Saturday 2 February 2013

The Importance of "Meet and Greet" in CPR


"As soon as you determine that the patient is unresponsive send someone too call 9-1-1 and send one or two people outside of the building to meet professional responders (EMS/Fire/Police) and guide them to the patient."

I've taught CPR to thousands of students and of course many of them have taken CPR training previously.  To many of my students tell me that I am the first instructor that has ever mentioned this concept.  Meet and Greet is an important, and I believe undervalued, step in the management of out-of-hospital cardiovascular emergencies.

Whether Bystanders have achieved Return of Spontaneous Circulation (ROSC) prior to EMS arrival or are still working to do so, reducing the time to patient contact for professional responders will contribute significantly to improved outcomes.  In the "Cardiac Chain of Survival" the link immediately after "Early Defibrillation" is "Early Advanced Care".  Advanced Care begins when Paramedics start working the patient, not when the ambulance pulls up in front of the building.

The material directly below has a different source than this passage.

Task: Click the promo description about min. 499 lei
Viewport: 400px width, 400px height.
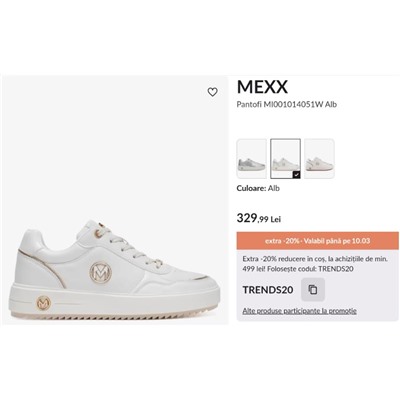Action: (315, 264)
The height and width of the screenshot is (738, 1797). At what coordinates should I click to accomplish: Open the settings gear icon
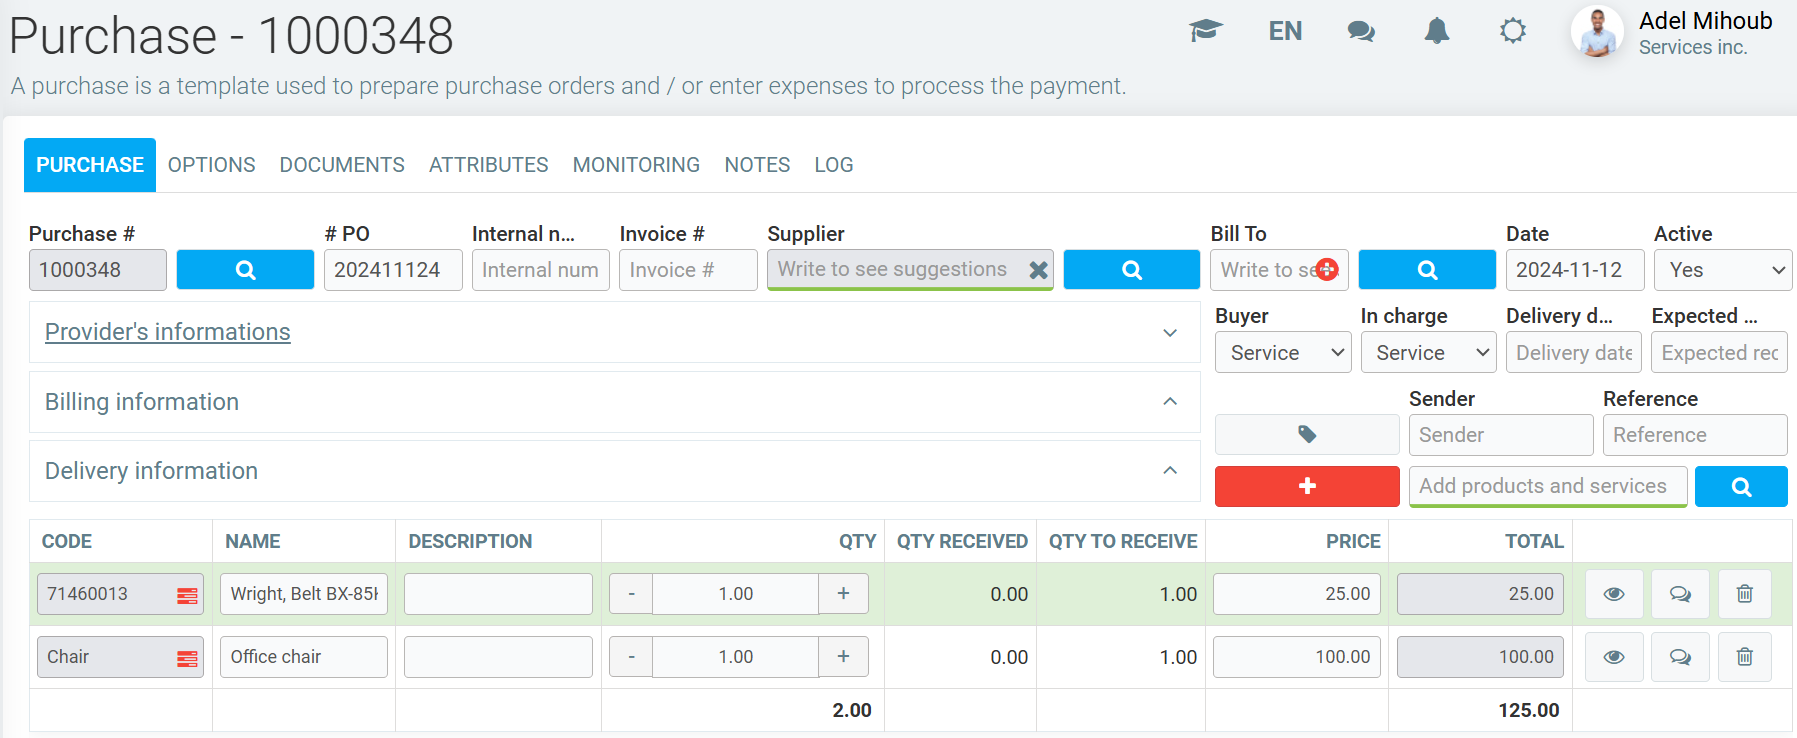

If this were a 5,000 word essay I would regale you with stories of how excellent Meet and Greet contributed to lives saved and how the absence of Meet and Greet was a contributing factor to lives lost. Every Paramedic I know has at least one story of being locked out of a secure building or parking on the wrong side of a building or searching a property to find the patient.

CPR Instructors need to be teaching all of their students that whenever 9-1-1 is called and there is manpower available, get people outside, as far away from the building as is necessary to help professional responders make time saving decisions.  In the absence of Meet and Greet responders will usually park their vehicle at the front or main entrance to a building. In many cases (I always think of High Schools) the patient may be lying close to an entrance that is a few hundred yards from the front door. If there are multiple driveways onto the property get the greeters right out to the main road and direct EMS to the best access road (I always think of  Golf Courses).

Encourage organizations to have pre-determined Meet and Greet protocols and practice and review them during all CPR related exercises. In communities where Fire is tiered for medical response it is important to insure that there are people outside to bring members of both services to the patient.

Achieving the best possible survival rates for out-of-hospital cardiac arrest in your community requires that the big issues such as more and better Bystander CPR and more AED's be addressed. At the same time the sum of all the little things make a huge contribution and cannot be ignored.